There won't be another like him and I know there are many in the North who will miss him as I believe he was still gigging. - Buddy Wilson on behalf of the Ben Tawhiti Quartet
RIP Paddy - Ray Columbus
Last time I saw Paddy, probably five years ago in the Rock Shop, Takapuna, here was this long haired fully bearded character closely inspecting guitars and amps.  He looked over my way and that was that.  Two hours of laboured but emotional conversation followed until we both had to go.  I was on bass with Paddy, Peter Davies and Roger Wiles just prior to them becoming the Gremlins, in fact Peter's band was my first ever to join. (we went to school together). - Keith (Haggis) McIntyre
Paddy McAneney.  A fine musician, guitarist and friend.  You will be sadly missed.  RIP. - Alex Behrens    
Sorry to read Glyn has lost an old band mate.  My heart goes out to Glyn's fellow Gremlins and of course Paddy's family.  Although I did not know Paddy well losing a fellow musician is sad for us all.  Rest in Peace Paddy and God speed Glyn.  You have always been one of Kiwi musics lovely blokes, genuine, warm hearted and caring.  Great to read that nothing has changed Glyn.  Warmest regards - Larry Morris
Strangely enough, I was listening to The Gremlins 'Blast Off' cd when I received your email.  Very strange indeed.  Could you please pass on condolences to the Paddy McAneneny family and Glyn Tucker. - Denis Gilmore
I regret to advise that my good friend and teenage bandmate, guitar enthusiast Paddy McAneney passed away on Sunday 27th September 2011 after a long battle with cancer.  His funeral was held on Monday 29th, a private family only ceremony.

Due to Paddy's severe throat cancer telephone communication has been impossible for several years, and with Paddy living in the far North it is regrettable we did not have recent communication.

Paddy and I got together in 1958, at Howick, Auckland, when I moved to Auckland from Wellington (Upper Hutt).  From the start he was a natural on guitar, with major early influences Scotty Moore, Les Paul, and Chet Atkins.  He was one of the first to adopt the solid body electric guitar in the days when buying a Fender or Gibson was difficult due to import restrictions.  He transcended from a Hofner Club to a solid body Victor (made by Jansen) with DeArmond pick-ups, and quickly became an expert on pick-ups and amplifiers.  Whatever it took to get the Scotty Moore, Buddy Holly, Chuck Berry sounds we tried to emulate.

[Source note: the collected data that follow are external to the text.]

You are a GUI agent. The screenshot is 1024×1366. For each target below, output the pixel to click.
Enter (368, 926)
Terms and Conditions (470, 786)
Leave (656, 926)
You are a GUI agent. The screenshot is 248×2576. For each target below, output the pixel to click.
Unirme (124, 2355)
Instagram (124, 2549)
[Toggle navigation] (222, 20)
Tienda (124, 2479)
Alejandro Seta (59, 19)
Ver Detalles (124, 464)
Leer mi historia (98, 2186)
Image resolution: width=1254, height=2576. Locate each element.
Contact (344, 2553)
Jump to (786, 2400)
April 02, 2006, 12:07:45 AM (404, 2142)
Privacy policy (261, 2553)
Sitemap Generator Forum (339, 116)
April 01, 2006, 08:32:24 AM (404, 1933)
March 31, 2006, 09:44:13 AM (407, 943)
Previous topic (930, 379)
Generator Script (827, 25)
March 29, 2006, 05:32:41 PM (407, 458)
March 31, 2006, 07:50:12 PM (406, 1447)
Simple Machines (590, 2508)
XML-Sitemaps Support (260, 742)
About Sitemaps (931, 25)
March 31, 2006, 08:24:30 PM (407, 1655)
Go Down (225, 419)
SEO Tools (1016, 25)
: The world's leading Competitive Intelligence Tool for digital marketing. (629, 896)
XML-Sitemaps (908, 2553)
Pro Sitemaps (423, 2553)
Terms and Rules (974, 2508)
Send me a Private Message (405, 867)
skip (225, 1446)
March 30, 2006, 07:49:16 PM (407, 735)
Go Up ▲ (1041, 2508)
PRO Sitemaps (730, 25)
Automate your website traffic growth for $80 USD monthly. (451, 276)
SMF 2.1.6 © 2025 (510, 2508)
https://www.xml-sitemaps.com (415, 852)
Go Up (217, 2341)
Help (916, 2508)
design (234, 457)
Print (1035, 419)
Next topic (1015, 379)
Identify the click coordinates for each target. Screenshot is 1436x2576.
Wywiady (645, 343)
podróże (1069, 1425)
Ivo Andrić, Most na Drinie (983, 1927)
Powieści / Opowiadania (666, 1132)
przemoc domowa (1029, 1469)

With Roger Wiles on drums, Paddy and I started playing at local bible class dances and a few years later became the nucleus of The Gremlins, along with Peter Davies and Ben Grubb.  Paddy's finger-style picking was a feature of the Gremlins' hit "The Coming Generation" in 1966. (on a borrowed 12 string Jansen electric)

Paddy went on from the Gremlins to play with many bands around Auckland and later in the far North.  Ben Tawhiti, Tiny Thompson, Evo, and many others enjoyed his musicianship and positive vibe.

Paddy's death is a great loss to many of us who remember those pioneering days of rock and country music of the 50's and 60's.